- **DOCUMENT EXTRACT**:
>>>>

Heart rate is modulated through effects of sympathetic and parasympathetic nervous systems, and analysis of changes in heart rate over time provides information about autonomic function. A reliable, non-invasive method to study these changes is heart rate variability (HRV), which has been utilized in patients with sleep disordered breathing and other sleep disturbances as a marker of autonomic dysfunction. In conditions associated with autonomic dysfunction, such as congestive heart failure, diabetes, end-stage renal disease, a decrease in HRV is typically found, with abnormal HRV being considered an independent risk factor for mortality2.
The literature linking RLS, PLMS, and autonomic disturbances is varied and somewhat conflicting. Small studies of subjects with RLS demonstrate reduced3,4, indicating a potential elevation of sympathetic activity, whereas others5 have failed to demonstrate HRV differences between subjects with RLS and healthy controls during NREM sleep. It is known that PLMS are preceded by cardiac acceleration, changes in the oscillatory activity of the cerebral cortex6, and surges in blood pressure7, however basal autonomic disturbance has not been demonstrated subjects with PLMS in NREM sleep (as measured through HRV)8. Other cardiovascular changes in sleep include increased HRV change during PLMS in subjects with RLS as compared to controls5 as well as increased blood pressure surges during PLMS in subjects with RLS as compared to controls7.
A more recent small study failed to demonstrate differences in cardiovascular responses (including HRV) between those patients with RLS and PLMS as compared to those with RLS but without PLMS4 in wakefulness8, but these 2 groups only had 6 patients each. Based on the limited literature on this topic, we hypothesize that patients with the combination of RLS and PLMS will demonstrate a basal HRV disturbance during wakefulness and NREM sleep as compared to the non-RLS/PLMS group, reflecting a more pronounced autonomic disturbance than that found in patients with either RLS or PLMS alone.

<<<<

- **TO DO**:
1. Answer these questions from the heart rate variability passage.
(a) Which three conditions associated with autonomic dysfunction does it list?
(b) What three changes are PLMS preceded by?
(c) How many patients did each group have in the more recent small study?
2. Can you quote the heart rate variability passage from "A more recent" up to and including "or PLMS alone."?
Answer from the heart rate variability passage alone.

Stored data entries
>>>>

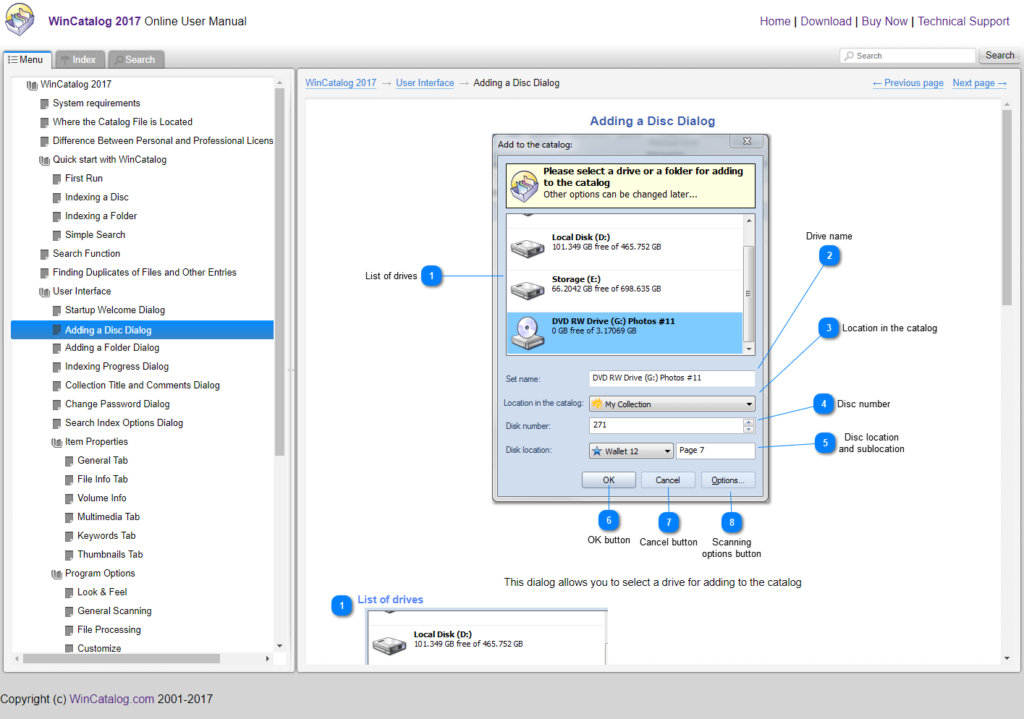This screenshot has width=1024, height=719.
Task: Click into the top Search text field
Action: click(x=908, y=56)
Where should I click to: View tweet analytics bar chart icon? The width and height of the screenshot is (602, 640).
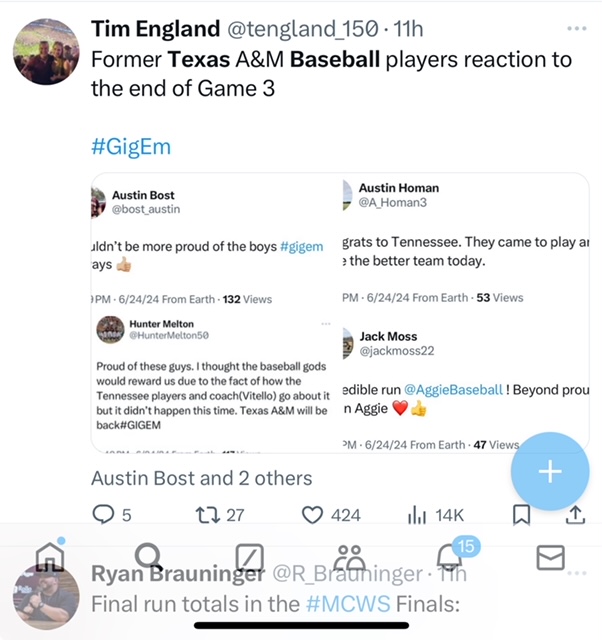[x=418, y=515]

<<<<

- **ANSWERS GIVEN**:
1.
(a) Congestive heart failure, diabetes, and end-stage renal disease.
(b) Cardiac acceleration, changes in the oscillatory activity of the cerebral cortex, and surges in blood pressure.
(c) 6 patients each.

2.
A more recent small study failed to demonstrate differences in cardiovascular responses (including HRV) between those patients with RLS and PLMS as compared to those with RLS but without PLMS4 in wakefulness8, but these 2 groups only had 6 patients each. Based on the limited literature on this topic, we hypothesize that patients with the combination of RLS and PLMS will demonstrate a basal HRV disturbance during wakefulness and NREM sleep as compared to the non-RLS/PLMS group, reflecting a more pronounced autonomic disturbance than that found in patients with either RLS or PLMS alone.